Et en 2017, les chiffres confirment que la Méditerranée centrale est bien redevenue la principale route vers les côtes européennes. Les autorités italiennes ont ainsi enregistré plus de 65.000 arrivées depuis le 1er janvier, des chiffres en hausse de près de 20% par rapport à la même période de 2016.
– Des drames humains –
Derrière les « flux » migratoires se jouent des drames humains, comme le montrent les chiffres de l’OIM sur le nombre de décès en Méditerranée. Près de 14.000 migrants y sont morts ou disparus ces quatre dernières années: 3.283 en 2014, 3.784 en 2015, 5.098 en 2016, et déjà plus 1.800 depuis le 1er janvier.
Par ailleurs, parmi les demandeurs d’asile dans l’UE en 2015 et 2016, environ un tiers étaient des mineurs, selon la Commission européenne. En 2016, 63.300 demandeurs d’asile étaient même des mineurs non accompagnés, selon Eurostat, qui précise que 38% étaient Afghans et 19% Syriens, les deux principales nationalités.
L’agence de coordination policière Europol avait indiqué en janvier 2016 que plus de 10.000 enfants migrants non accompagnés avaient disparu en Europe lors des 18 à 24 mois précédents, craignant que nombre d’entre eux soient exploités, notamment sexuellement, par le crime organisé.
– Demandes d’asile –
Les pays de l’UE ont connu en 2015 un niveau record de demandes d’asile, avec près de 1,26 million de primo-demandeurs enregistrés, après 562.700 en 2014, selon Eurostat (ces chiffres peuvent inclure des demandes déposées dans plusieurs pays par les mêmes personnes).

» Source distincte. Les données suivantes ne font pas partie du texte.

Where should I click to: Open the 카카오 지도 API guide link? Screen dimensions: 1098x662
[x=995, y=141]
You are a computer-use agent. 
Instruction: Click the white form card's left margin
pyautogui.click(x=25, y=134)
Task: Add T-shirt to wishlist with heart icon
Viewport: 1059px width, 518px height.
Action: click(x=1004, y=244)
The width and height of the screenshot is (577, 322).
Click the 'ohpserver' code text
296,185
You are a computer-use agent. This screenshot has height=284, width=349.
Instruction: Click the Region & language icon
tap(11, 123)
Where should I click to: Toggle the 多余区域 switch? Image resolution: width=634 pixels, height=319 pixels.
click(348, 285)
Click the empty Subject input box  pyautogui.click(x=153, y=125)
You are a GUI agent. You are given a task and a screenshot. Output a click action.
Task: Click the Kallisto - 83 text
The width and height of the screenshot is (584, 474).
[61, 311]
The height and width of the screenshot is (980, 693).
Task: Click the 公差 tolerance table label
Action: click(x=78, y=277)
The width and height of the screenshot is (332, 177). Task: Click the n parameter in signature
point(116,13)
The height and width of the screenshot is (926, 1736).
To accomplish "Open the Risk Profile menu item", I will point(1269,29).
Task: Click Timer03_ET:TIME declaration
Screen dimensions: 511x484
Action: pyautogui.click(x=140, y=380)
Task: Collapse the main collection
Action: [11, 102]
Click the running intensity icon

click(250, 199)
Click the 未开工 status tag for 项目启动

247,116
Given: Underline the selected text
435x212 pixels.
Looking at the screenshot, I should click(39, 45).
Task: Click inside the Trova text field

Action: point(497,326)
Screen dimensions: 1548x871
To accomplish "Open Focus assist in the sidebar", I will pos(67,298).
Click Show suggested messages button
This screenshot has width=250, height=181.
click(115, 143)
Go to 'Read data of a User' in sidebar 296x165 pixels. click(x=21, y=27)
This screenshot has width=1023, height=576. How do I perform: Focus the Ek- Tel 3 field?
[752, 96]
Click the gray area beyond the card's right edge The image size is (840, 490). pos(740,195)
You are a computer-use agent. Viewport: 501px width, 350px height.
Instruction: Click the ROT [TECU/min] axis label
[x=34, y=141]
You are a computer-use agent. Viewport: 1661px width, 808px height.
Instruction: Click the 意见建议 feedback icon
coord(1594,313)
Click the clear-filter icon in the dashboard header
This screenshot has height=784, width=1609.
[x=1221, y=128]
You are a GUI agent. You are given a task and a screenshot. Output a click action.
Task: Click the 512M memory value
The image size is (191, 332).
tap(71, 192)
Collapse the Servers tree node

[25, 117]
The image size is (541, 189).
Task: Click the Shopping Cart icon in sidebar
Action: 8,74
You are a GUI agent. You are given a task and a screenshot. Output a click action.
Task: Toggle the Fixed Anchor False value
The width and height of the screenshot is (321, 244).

En 2016, le niveau est resté extrêmement élevé, avec 1,2 million de premières demandes enregistrées, déposées principalement, comme l’année précédente, par des Syriens, Afghans et Irakiens.
En cumulant 2015 et 2016, l’Allemagne a enregistré à elle seule plus de 1,16 million de premières demandes sur les 2,46 millions dans l’UE par pour ces deux années, selon les données d’Eurostat.
De nombreux candidats à l’asile dans l’UE sont arrivés par la Méditerranée, mais pas tous. Il y a par exemple des Albanais (28.925 en 2016) ou encore des Russes (23.015).
– Protection accordée –
Toutes les demandes d’asile ne font pas l’objet d’une décision favorable. Les pays de l’UE ont accordé en 2016 une protection à quelque 710.400 personnes au total, plus de deux fois plus qu’en 2015, selon Eurostat.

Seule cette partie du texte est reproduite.